Bottom line was, they had guns and bad attitudes, and they both wanted Jane for one thing or another, and none of it good. On top of that, one of their partners, a guy called Strangler, seemed to have betrayed them to take the money to get some kind of doctoring for his kid, and they were going after him, and if the law showed up, we were hostages. And there wasn’t any guarantee that the cops would be all that worried about our safety. We might get shot at from both sides.
I thought on things awhile, decided there was nothing to be done at the moment. And Jane had been right about them driving back up into the Dust Bowl.

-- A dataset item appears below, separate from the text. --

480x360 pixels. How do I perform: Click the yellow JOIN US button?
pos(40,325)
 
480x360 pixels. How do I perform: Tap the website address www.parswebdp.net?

They were zigzagging, but doing it in such a way it would eventually take them southeast, into Texas.
I closed my eyes and surprised myself by going to sleep, only waking up when Timmy put a foot in my side.
“Up and at it,” he said. “We’re moving out.”
“I’m hungry,” Tony said.
“Get up,” Timmy said.
“What about breakfast?” Jane said.
“What about it?” Timmy said. “Was you expecting it in bed?”
“That would be nice,” she said.
Timmy kicked her. I grabbed his leg and lifted it and he fell back on his butt. I was up and on him then, but when I straddled him and drew back my fist, he pulled out the automatic and put it against the tip of my nose.
“Why don’t you go on and do that,” he said. “See how it works out for you.”
Next thing I felt was being pulled off him. It was Bad Tiger. He jerked me to my feet and slapped me hard enough it knocked me down and made my ears ring.
“I ain’t up for it,” Bad Tiger said. “Not even a little bit. Everybody get in the car. Now! Timmy, you’re driving.”
17
I sat up front with Timmy at the wheel. We hadn’t gone far before he turned on the radio, but all he got was a sound like someone rubbing a jagged rock over sandpaper. He turned it off and hummed a little, whistled a few bars, then went silent.